The Dell case involved a computer error on the Dell website that listed a price for computers that was incorrect and much lower than intended. When Dell realized the error, the company attempted to prevent consumers from accessing the order pages, but more than 500 orders did get through with the incorrect price.
Dell refused to complete these sales but offered a substantial reduction in price for the error. Dell posts very specific terms and conditions of sale on its website that include a dispute resolution clause. This clause states that any dispute between a consumer and Dell must be arbitrated under the American arbitration institution rules and that consumers are not permitted to bring court actions against sale disputes.
In hearing the Dell case, the Supreme Court focused on the importance of terms and conditions of sale and set down a general rule that if there is an arbitration provision in an agreement between two parties, the parties must first go to an arbitrator unless there is a challenge of the arbitrator's jurisdiction strictly on a question of law.
Therefore, when a consumer is dealing in an e-commerce environment and there is an arbitration provision in the contract, arbitration would be the correct means to resolve the dispute.
The Supreme Court also decided that if an arbitration agreement is included in a contract, it can prevent consumers from bringing class action suits.
The Court reasoned that class action is not necessarily a right but a procedural vehicle to pursue remedies. If an arbitration clause exists, courts must first determine if an issue should be heard by an arbitrator before deciding whether the plaintiff can launch a class action suit.
In some previous cases, courts were treating arbitration agreements as just one factor in the decision to certify a class action.

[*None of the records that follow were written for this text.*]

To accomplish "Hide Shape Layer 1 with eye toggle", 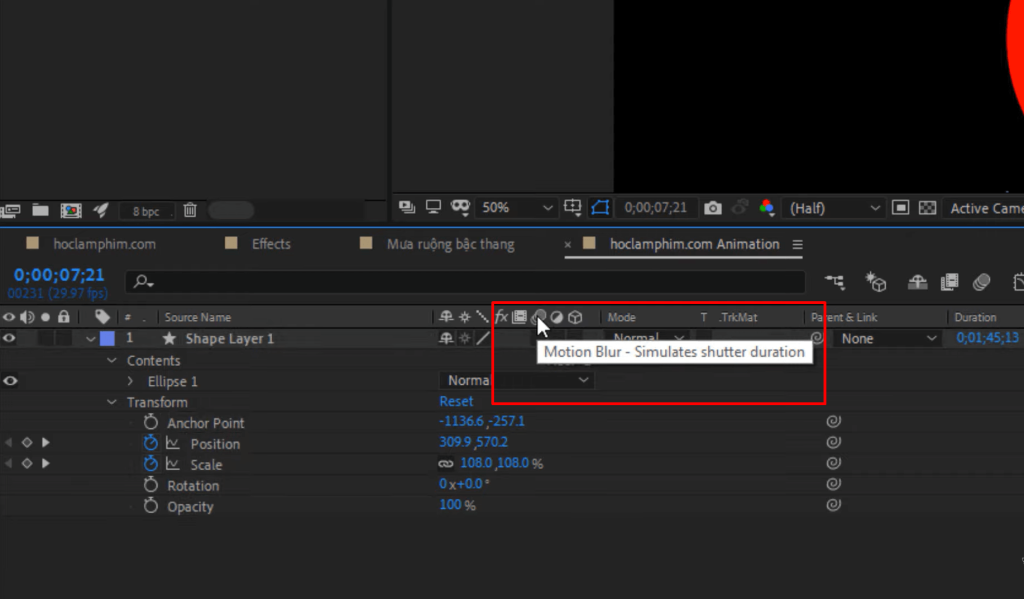I will (x=8, y=338).
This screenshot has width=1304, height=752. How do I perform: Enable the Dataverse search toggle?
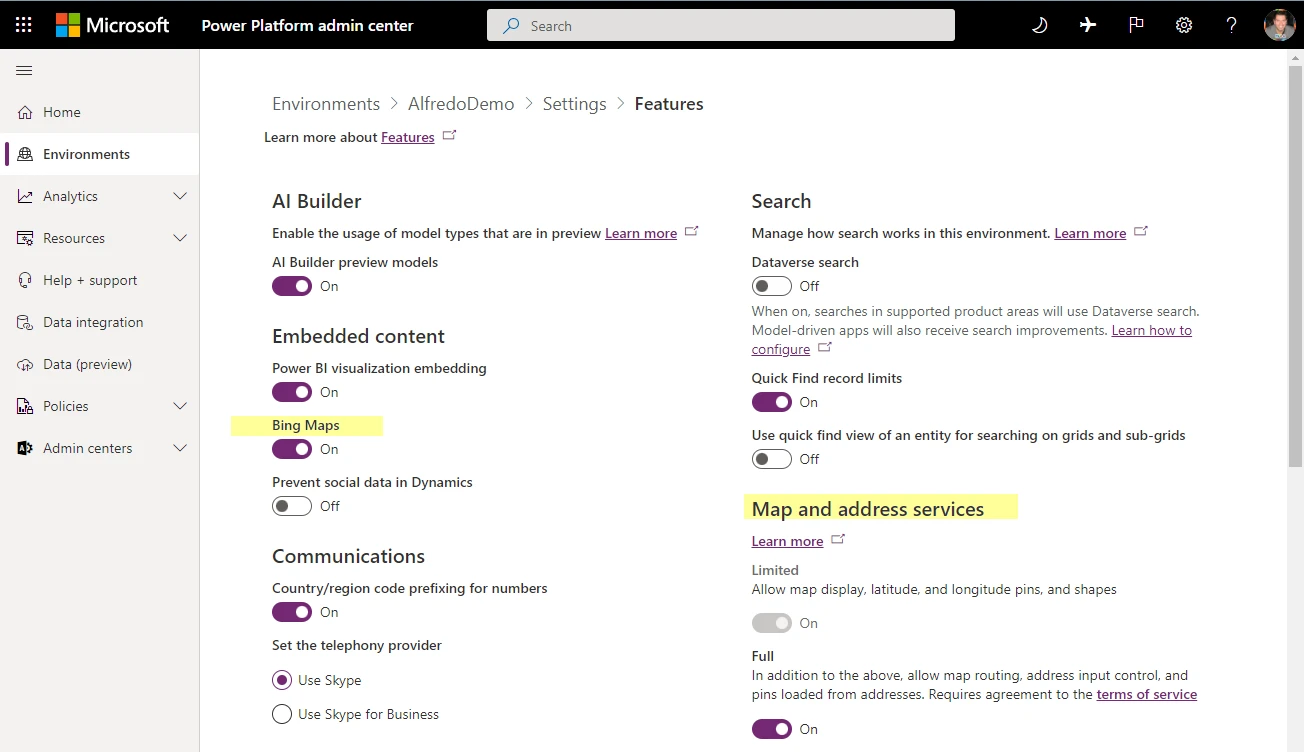click(x=772, y=285)
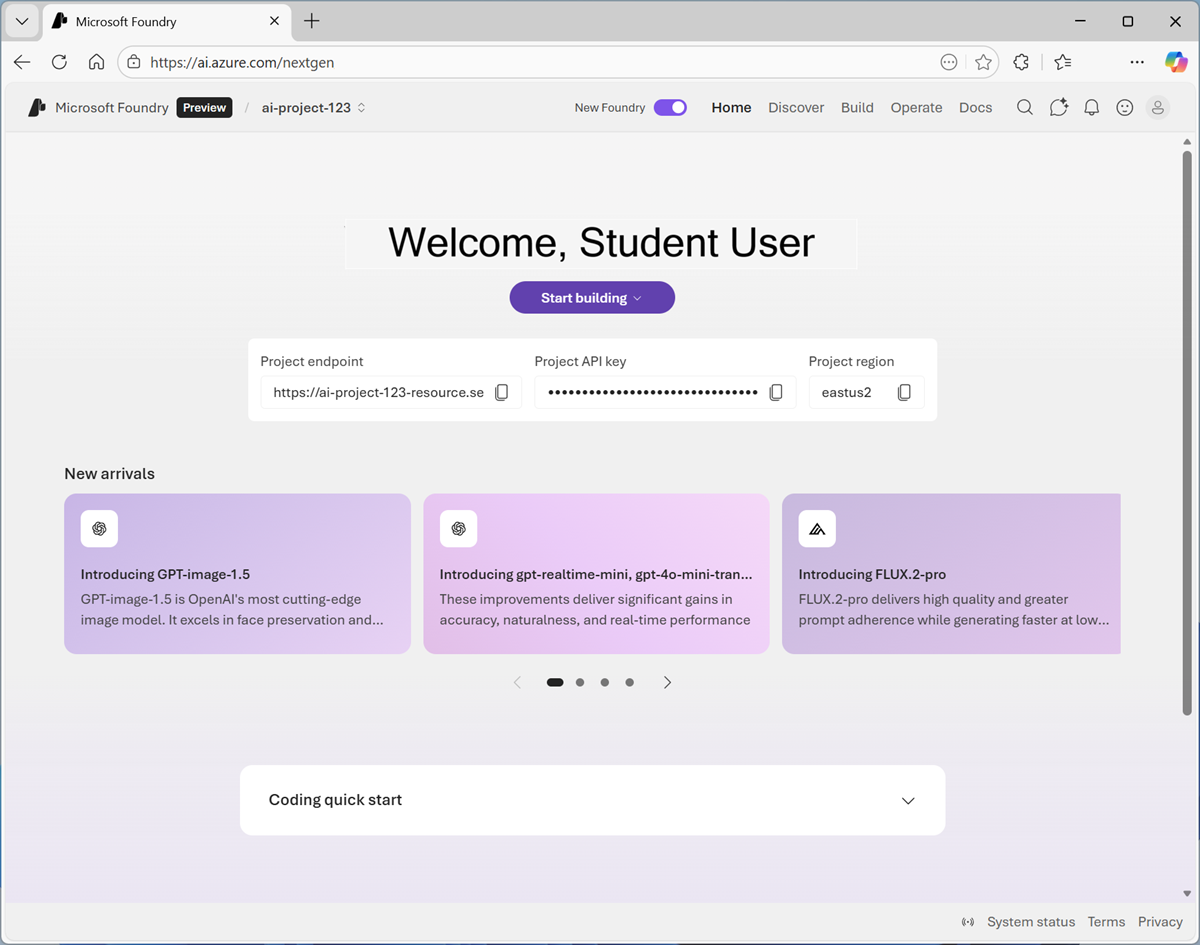Copy the Project API key
This screenshot has height=945, width=1200.
pos(776,392)
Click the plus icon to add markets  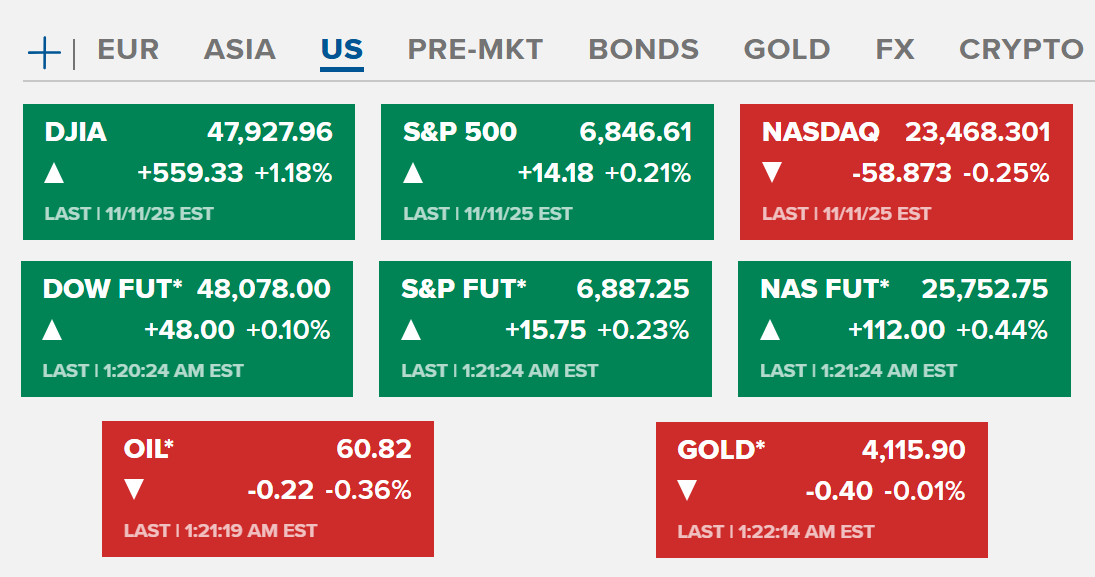pos(45,51)
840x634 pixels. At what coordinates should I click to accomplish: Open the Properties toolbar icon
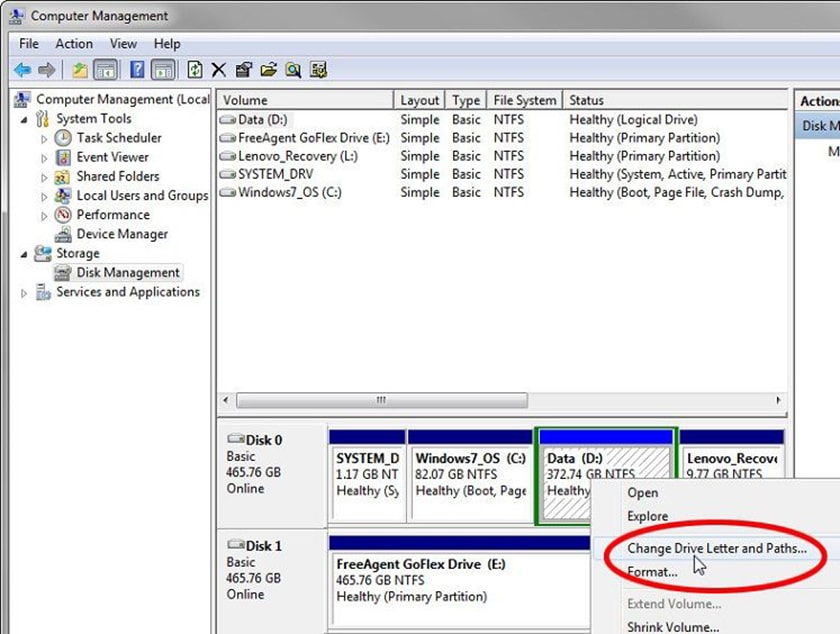pos(245,69)
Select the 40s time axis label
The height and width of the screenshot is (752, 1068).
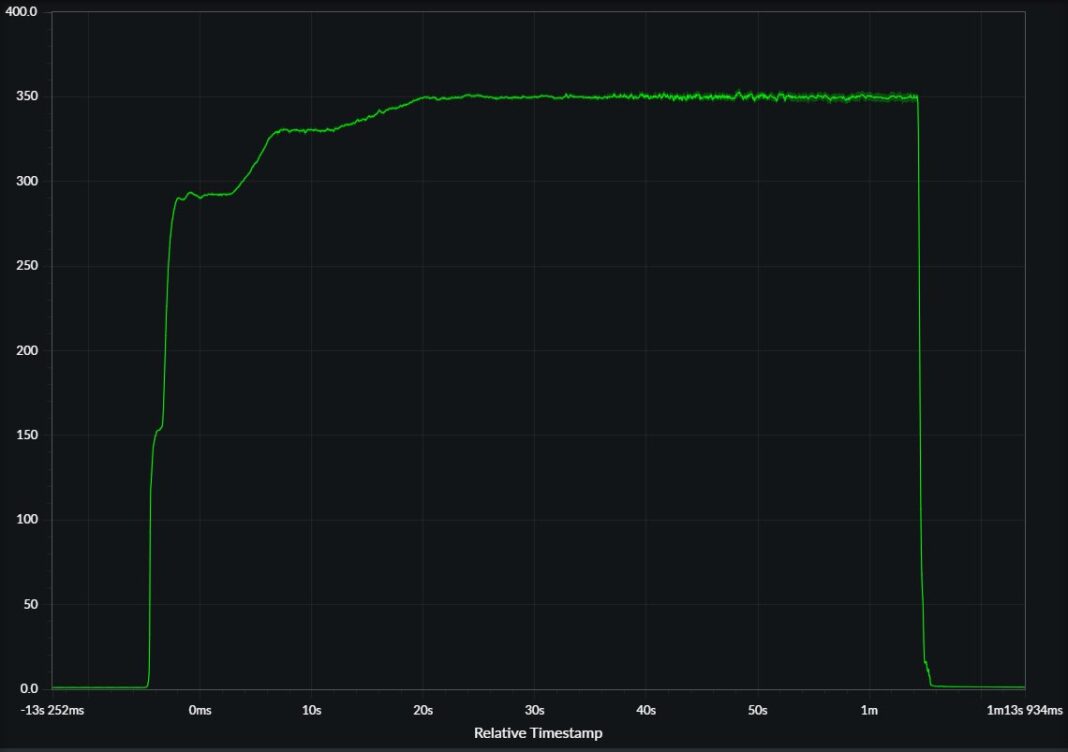pos(646,710)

The Rogers Wireless case was concluded with generally the same reasoning as the Dell case. The company's terms of sale were very specific. They were designed to ensure that all disputes would go through arbitration with a clause preventing consumers from participating in class action proceeding against Rogers.
These two cases underline that importance for e-businesses to be familiar with consumer protection legislation. The Supreme Court rulings suggest that all companies that use the Internet for sales transactions should ensure their terms of sales are readily available -- through a hyper link or on an accessible web page - and easy to understand. It is one more way to manage the risk while pursuing the new opportunities of an e-commerce environment.